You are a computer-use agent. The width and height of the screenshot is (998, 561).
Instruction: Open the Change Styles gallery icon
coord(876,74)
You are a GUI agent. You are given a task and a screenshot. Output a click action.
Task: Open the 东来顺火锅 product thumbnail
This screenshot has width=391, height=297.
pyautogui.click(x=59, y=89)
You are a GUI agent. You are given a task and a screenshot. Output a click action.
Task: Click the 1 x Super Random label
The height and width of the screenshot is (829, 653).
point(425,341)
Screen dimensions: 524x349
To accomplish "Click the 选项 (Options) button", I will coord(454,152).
...
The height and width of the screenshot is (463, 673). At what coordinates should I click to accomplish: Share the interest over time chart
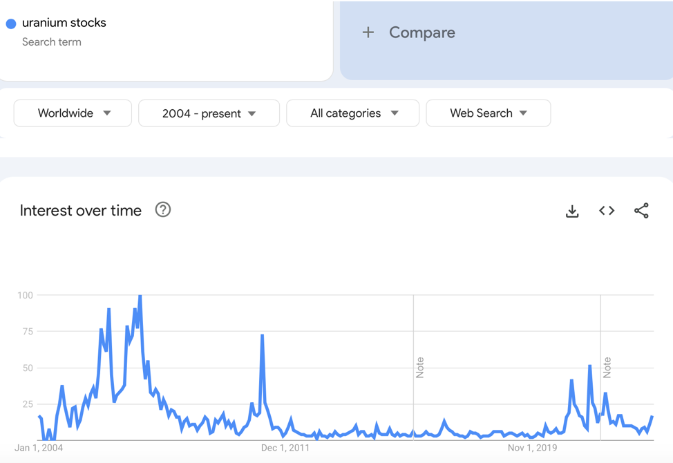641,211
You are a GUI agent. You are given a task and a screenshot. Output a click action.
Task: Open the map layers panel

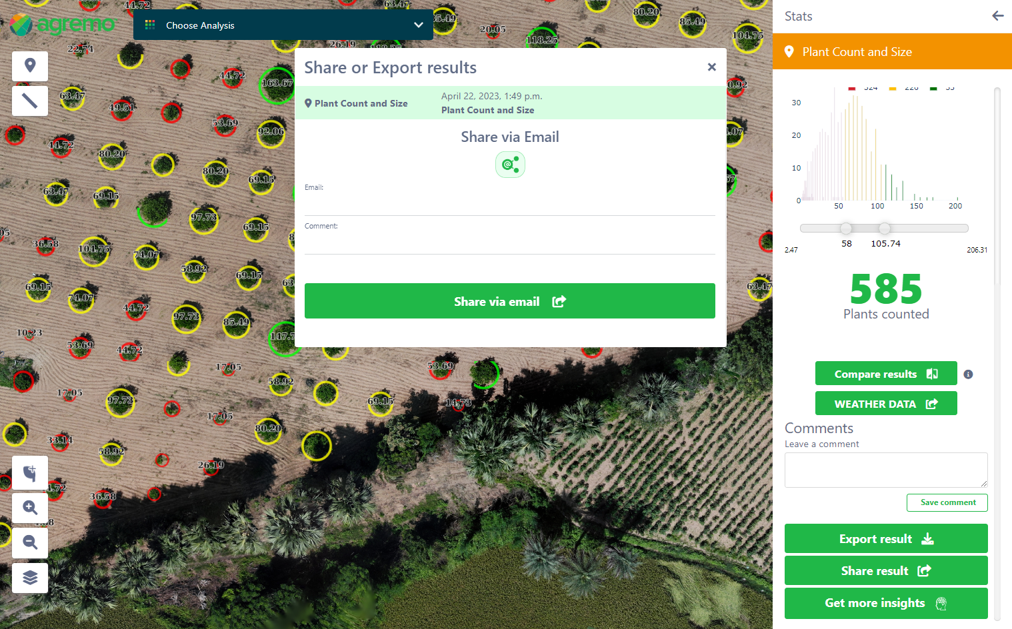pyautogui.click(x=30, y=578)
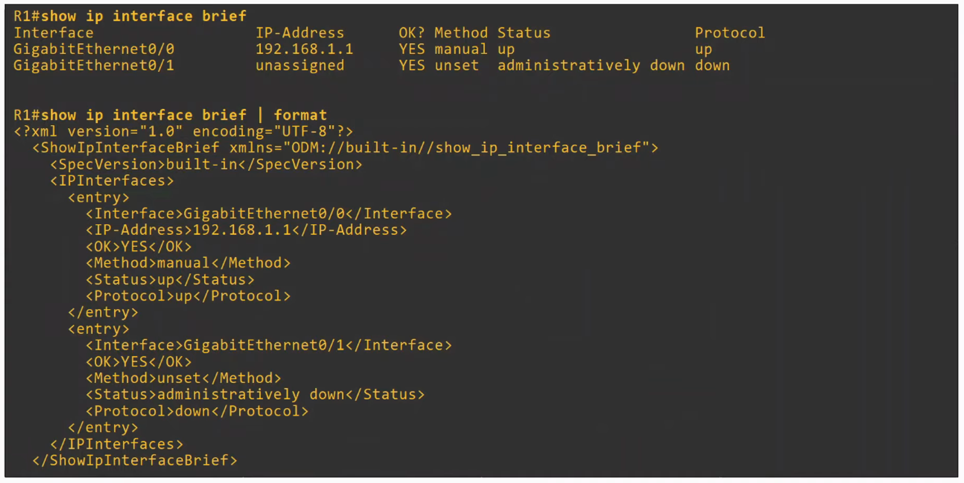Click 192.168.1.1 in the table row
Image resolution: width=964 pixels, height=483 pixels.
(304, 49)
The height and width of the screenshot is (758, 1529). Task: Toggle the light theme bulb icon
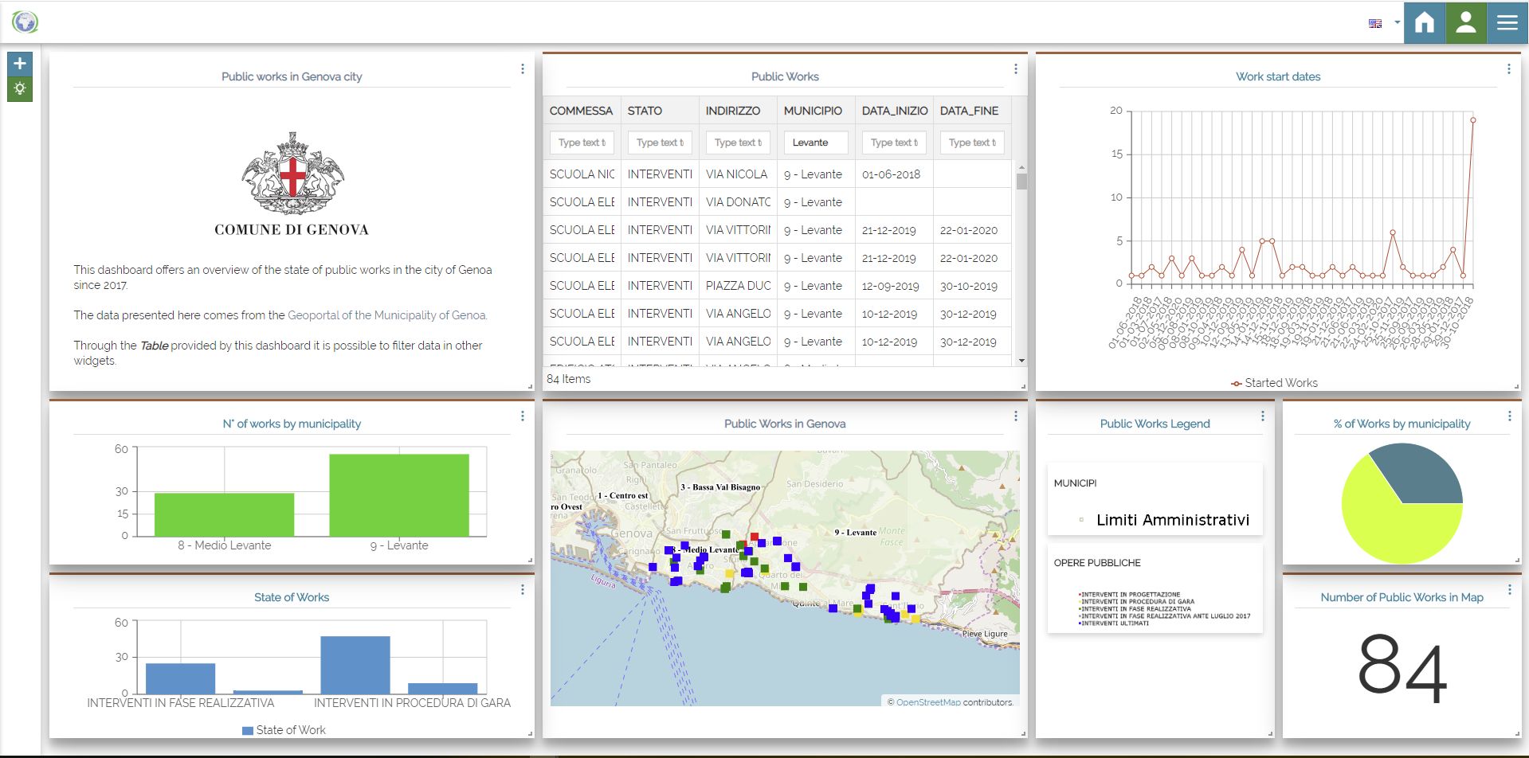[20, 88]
...
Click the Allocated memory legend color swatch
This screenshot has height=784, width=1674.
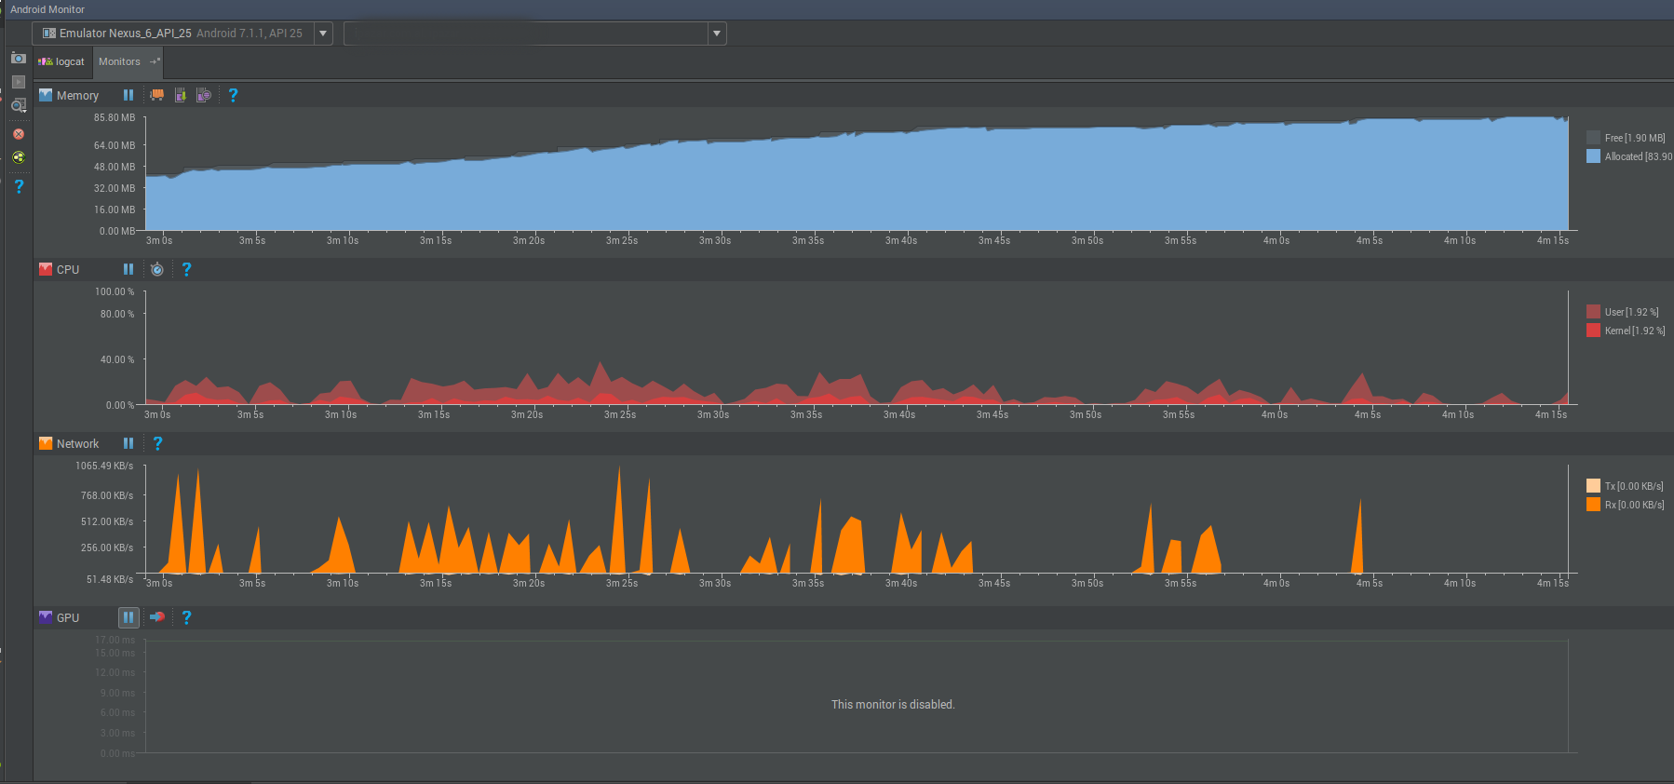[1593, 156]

> **WHAT THE EXERCISE ASKS**:
The stretch of entries above that starts with the line containing "You are a computer-use" and goes on through the line containing "Task: Click the 1 x Super Random label" is to be transcribed exactly, and no other line is to be transcribed.

> **EXERCISE ANSWER**:
You are a computer-use agent. The width and height of the screenshot is (998, 561).
Instruction: Open the Change Styles gallery icon
coord(876,74)
You are a GUI agent. You are given a task and a screenshot. Output a click action.
Task: Open the 东来顺火锅 product thumbnail
This screenshot has width=391, height=297.
pyautogui.click(x=59, y=89)
You are a GUI agent. You are given a task and a screenshot. Output a click action.
Task: Click the 1 x Super Random label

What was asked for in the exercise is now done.